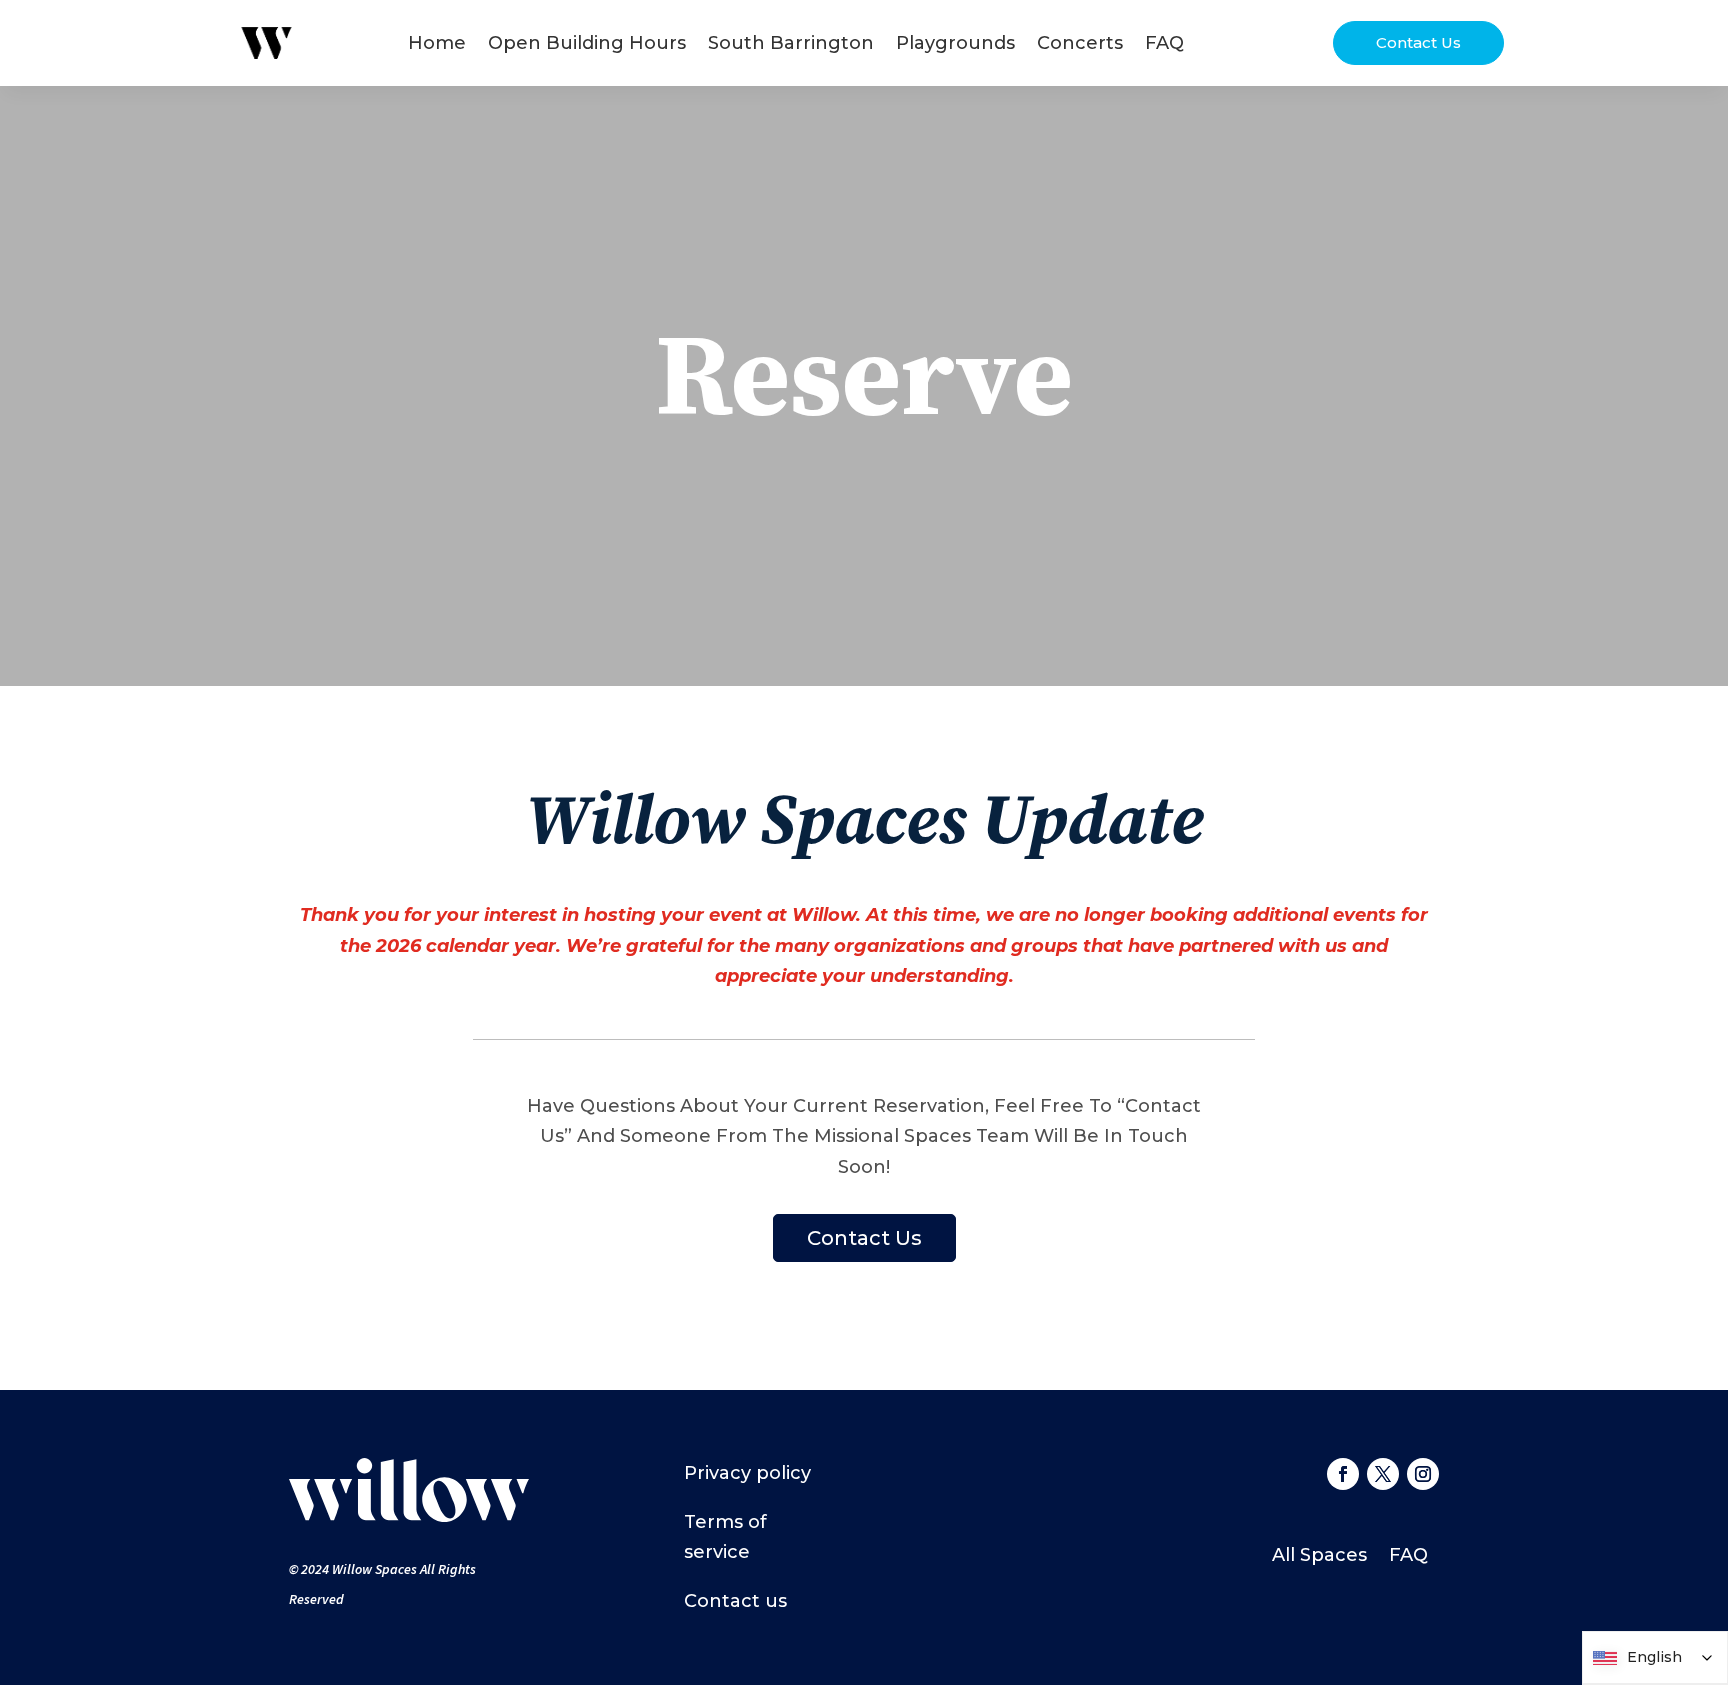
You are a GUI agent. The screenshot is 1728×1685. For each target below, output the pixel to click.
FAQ (1164, 43)
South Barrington (791, 43)
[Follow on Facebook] (1343, 1474)
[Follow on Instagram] (1423, 1474)
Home (437, 43)
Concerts (1080, 43)
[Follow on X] (1383, 1474)
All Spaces (1319, 1557)
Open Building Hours (587, 43)
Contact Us (1418, 42)
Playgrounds (955, 43)
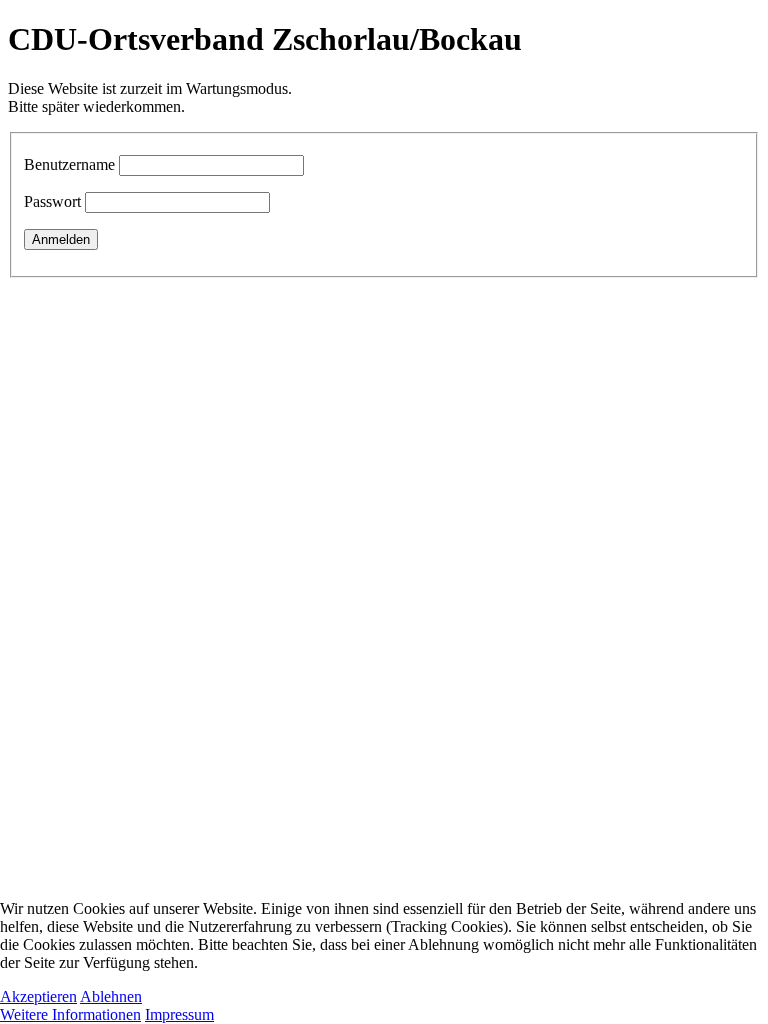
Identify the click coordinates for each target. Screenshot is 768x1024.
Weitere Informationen (70, 1014)
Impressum (179, 1014)
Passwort (52, 201)
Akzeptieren (38, 996)
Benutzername (69, 164)
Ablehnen (111, 996)
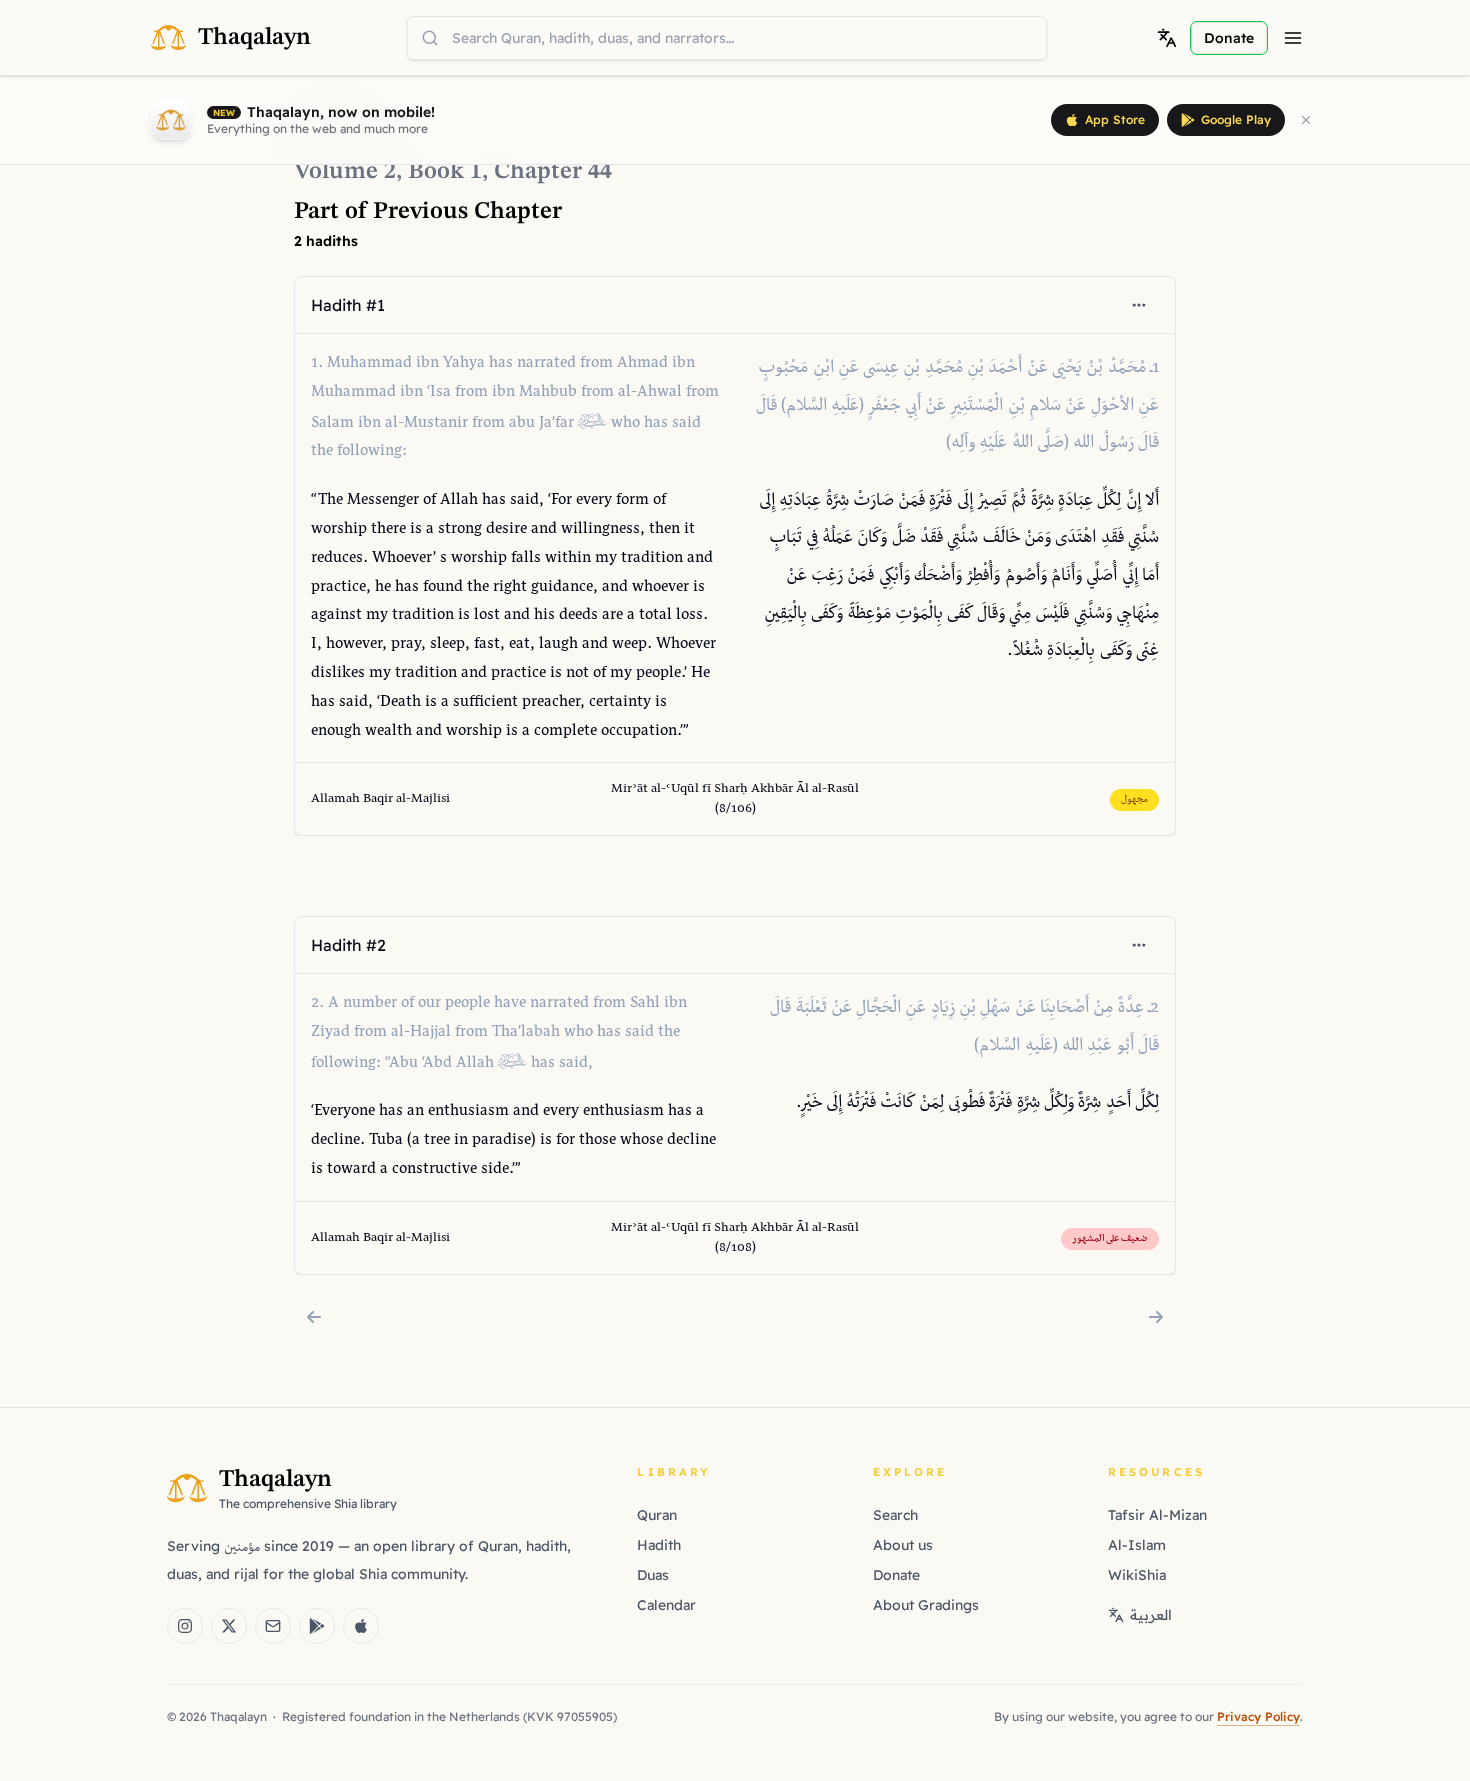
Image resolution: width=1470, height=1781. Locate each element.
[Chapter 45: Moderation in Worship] (1156, 1317)
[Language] (1167, 38)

※ ※ ※

→ **Your instructions**
Only an exact copy of the lines from the top of the entries through the line with "Benutzername (69, 164)", both included, should be given, with all pictures omitted.

→ **Solution for this task**
You are a GUI agent. The screenshot is 1728×1685. For each target below, output the pixel to click.
FAQ (1164, 43)
South Barrington (791, 43)
[Follow on Facebook] (1343, 1474)
[Follow on Instagram] (1423, 1474)
Home (437, 43)
Concerts (1080, 43)
[Follow on X] (1383, 1474)
All Spaces (1319, 1557)
Open Building Hours (587, 43)
Contact Us (1418, 42)
Playgrounds (955, 43)
Identify the click coordinates for each target. Screenshot is 768x1024.
Weitere Informationen (70, 1014)
Impressum (179, 1014)
Passwort (52, 201)
Akzeptieren (38, 996)
Benutzername (69, 164)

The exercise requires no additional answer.